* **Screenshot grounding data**
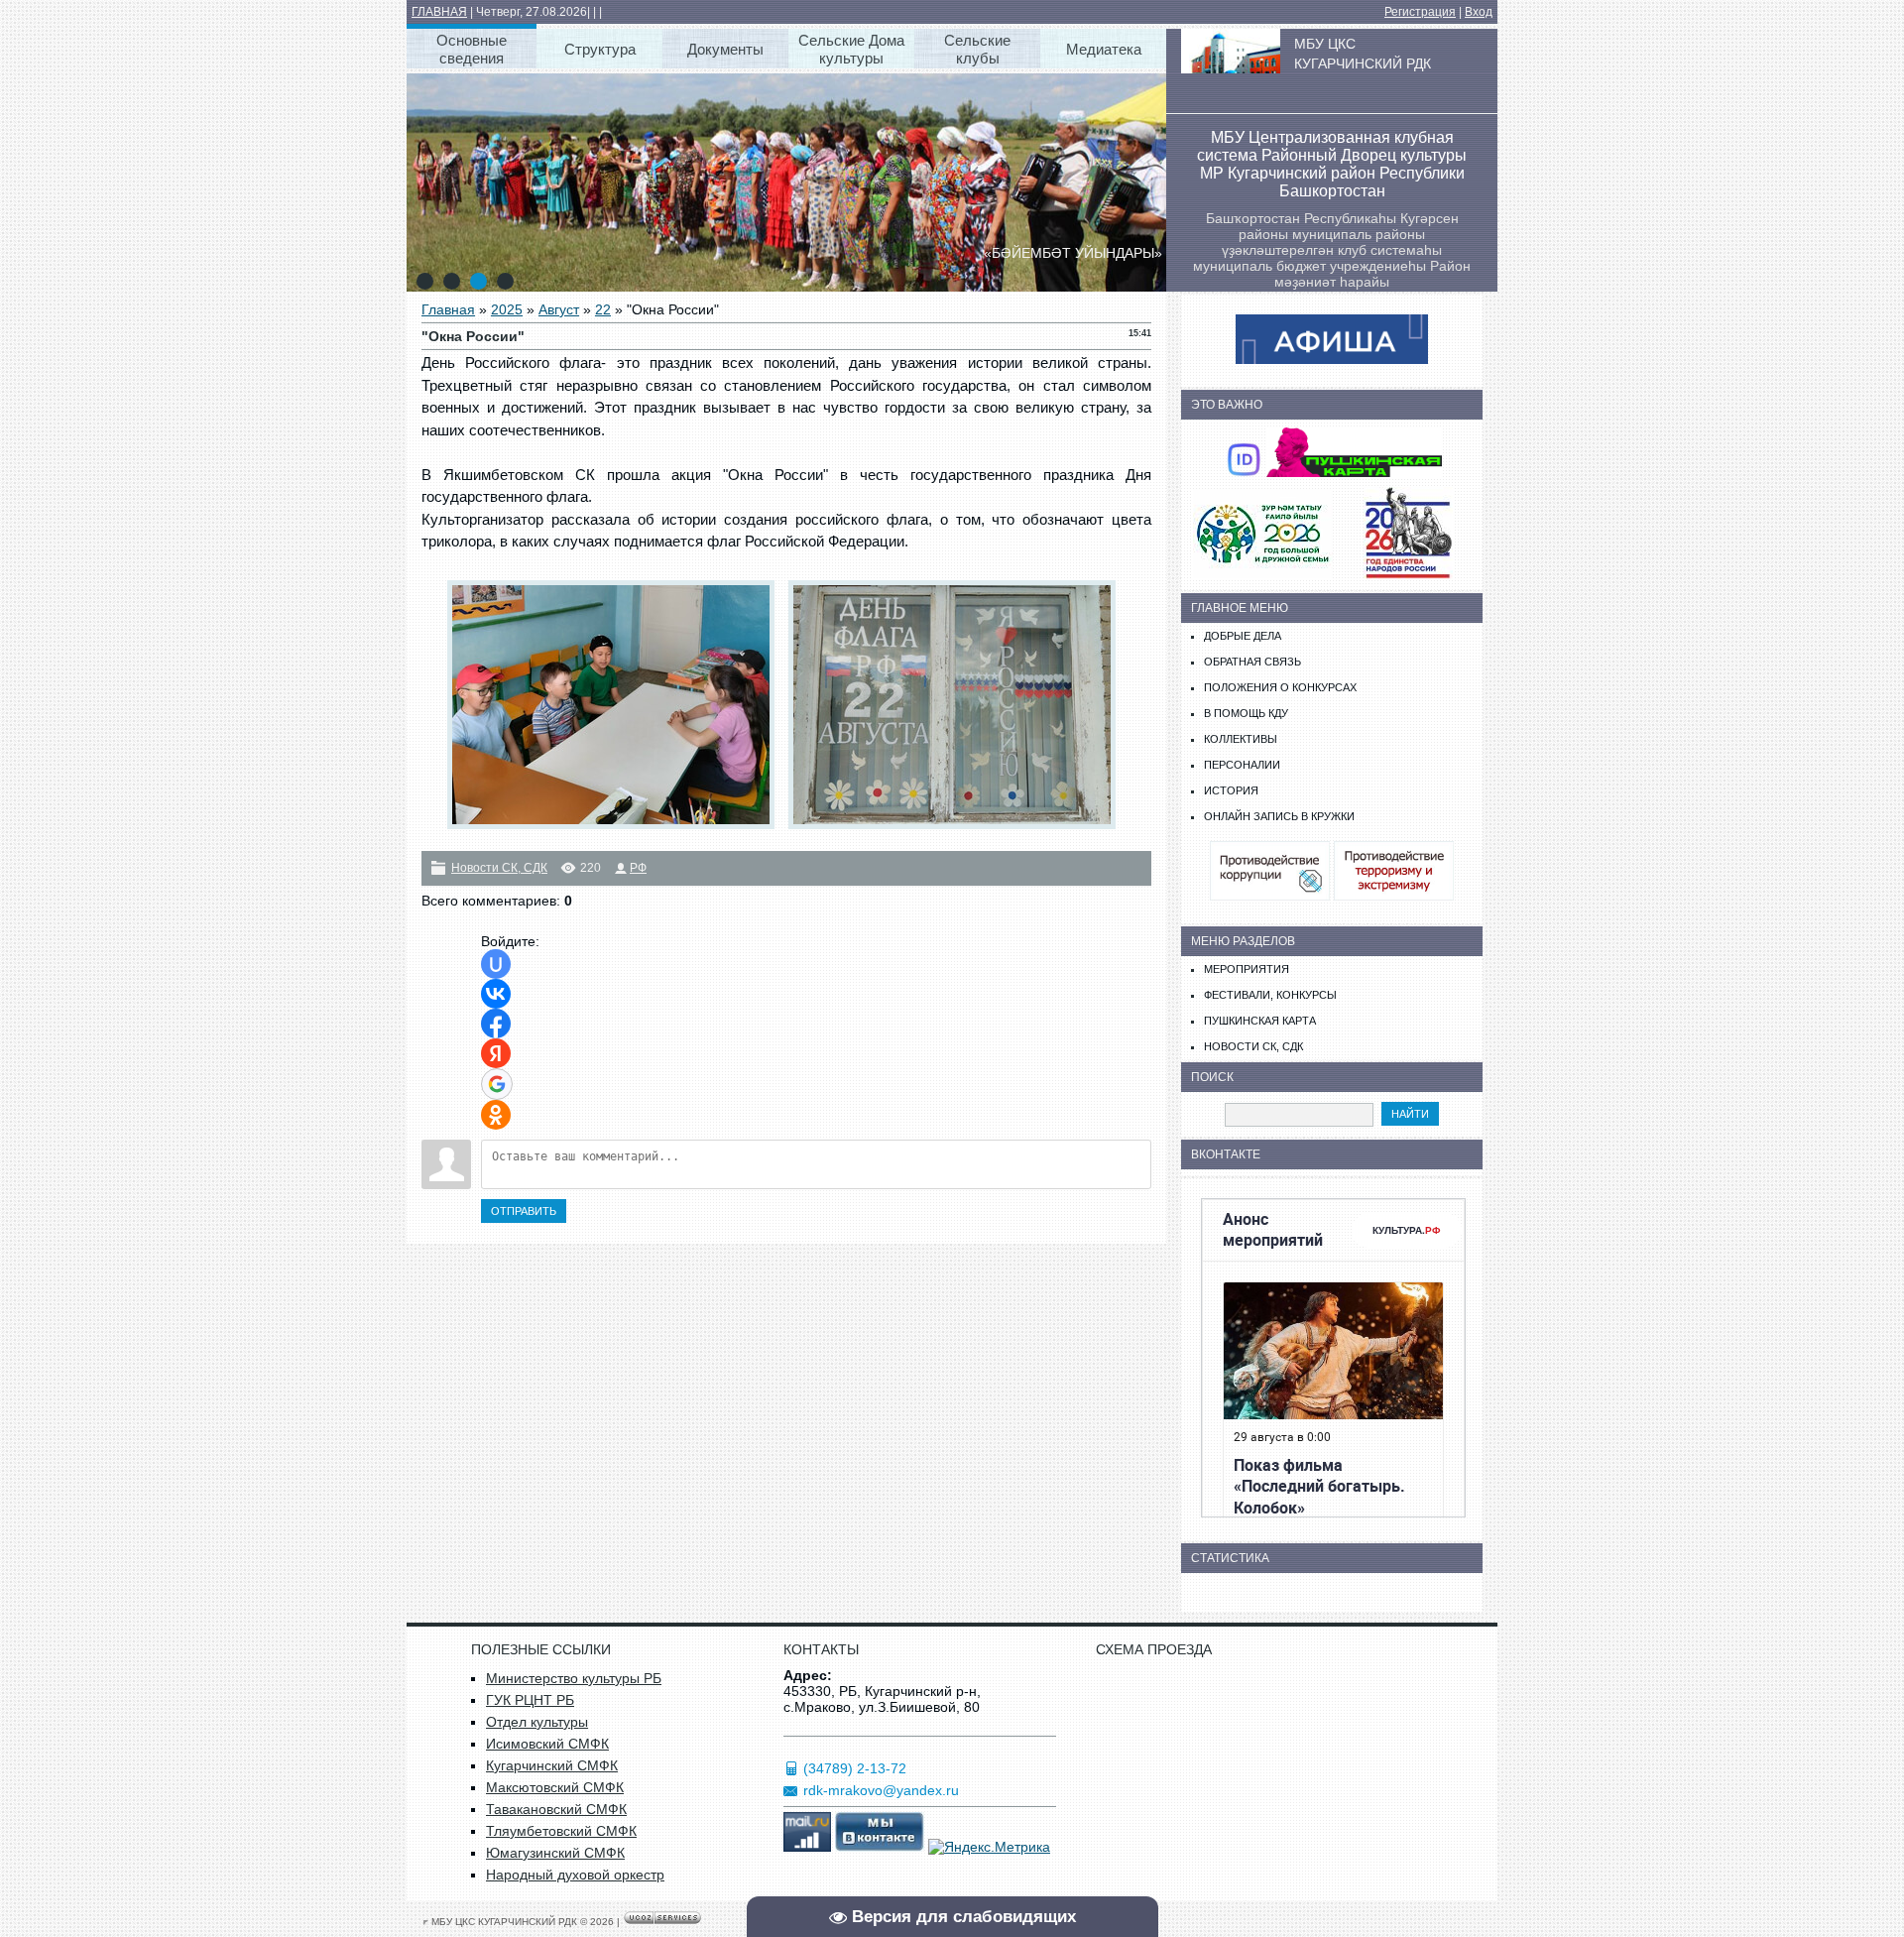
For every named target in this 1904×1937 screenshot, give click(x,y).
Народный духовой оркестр (575, 1874)
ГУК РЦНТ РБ (530, 1700)
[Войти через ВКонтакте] (496, 994)
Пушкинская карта (1260, 1021)
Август (558, 309)
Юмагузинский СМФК (555, 1853)
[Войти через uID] (496, 964)
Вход (1478, 12)
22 (603, 309)
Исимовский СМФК (547, 1744)
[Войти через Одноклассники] (496, 1115)
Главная (448, 309)
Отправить (523, 1211)
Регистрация (1420, 12)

* **GOAL OF THE EXERCISE**
The lines in the entries above that carry the word "Войти" must be copied.

* **EXERCISE ANSWER**
[Войти через ВКонтакте] (496, 994)
[Войти через uID] (496, 964)
[Войти через Одноклассники] (496, 1115)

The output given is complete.